--- INSTRUCTIONS FOR THE TASK ---
Edit the material below by replacing every occurrence of "screenshot" with "screen capture", leaving everything else unchanged.

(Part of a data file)
····················

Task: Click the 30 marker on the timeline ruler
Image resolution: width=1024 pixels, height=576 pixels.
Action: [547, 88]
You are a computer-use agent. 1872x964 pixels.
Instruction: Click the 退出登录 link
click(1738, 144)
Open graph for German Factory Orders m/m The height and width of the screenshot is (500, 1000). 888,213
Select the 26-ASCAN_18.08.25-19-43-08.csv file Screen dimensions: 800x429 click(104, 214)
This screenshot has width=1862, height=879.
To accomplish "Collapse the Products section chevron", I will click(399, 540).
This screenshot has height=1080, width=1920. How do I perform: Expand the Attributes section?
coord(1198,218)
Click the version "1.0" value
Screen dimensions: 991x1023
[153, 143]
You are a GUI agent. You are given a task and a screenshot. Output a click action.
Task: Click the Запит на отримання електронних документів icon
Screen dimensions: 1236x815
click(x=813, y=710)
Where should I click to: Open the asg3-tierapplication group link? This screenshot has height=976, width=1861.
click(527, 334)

····················

--- EXPECTED OUTPUT ---
Task: Click the 30 marker on the timeline ruler
Image resolution: width=1024 pixels, height=576 pixels.
Action: [547, 88]
You are a computer-use agent. 1872x964 pixels.
Instruction: Click the 退出登录 link
click(1738, 144)
Open graph for German Factory Orders m/m The height and width of the screen capture is (500, 1000). 888,213
Select the 26-ASCAN_18.08.25-19-43-08.csv file Screen dimensions: 800x429 click(104, 214)
This screen capture has width=1862, height=879.
To accomplish "Collapse the Products section chevron", I will click(399, 540).
This screen capture has height=1080, width=1920. How do I perform: Expand the Attributes section?
coord(1198,218)
Click the version "1.0" value
Screen dimensions: 991x1023
[153, 143]
You are a GUI agent. You are given a task and a screen capture. Output a click action.
Task: Click the Запит на отримання електронних документів icon
Screen dimensions: 1236x815
click(x=813, y=710)
Where should I click to: Open the asg3-tierapplication group link? This screen capture has height=976, width=1861.
click(527, 334)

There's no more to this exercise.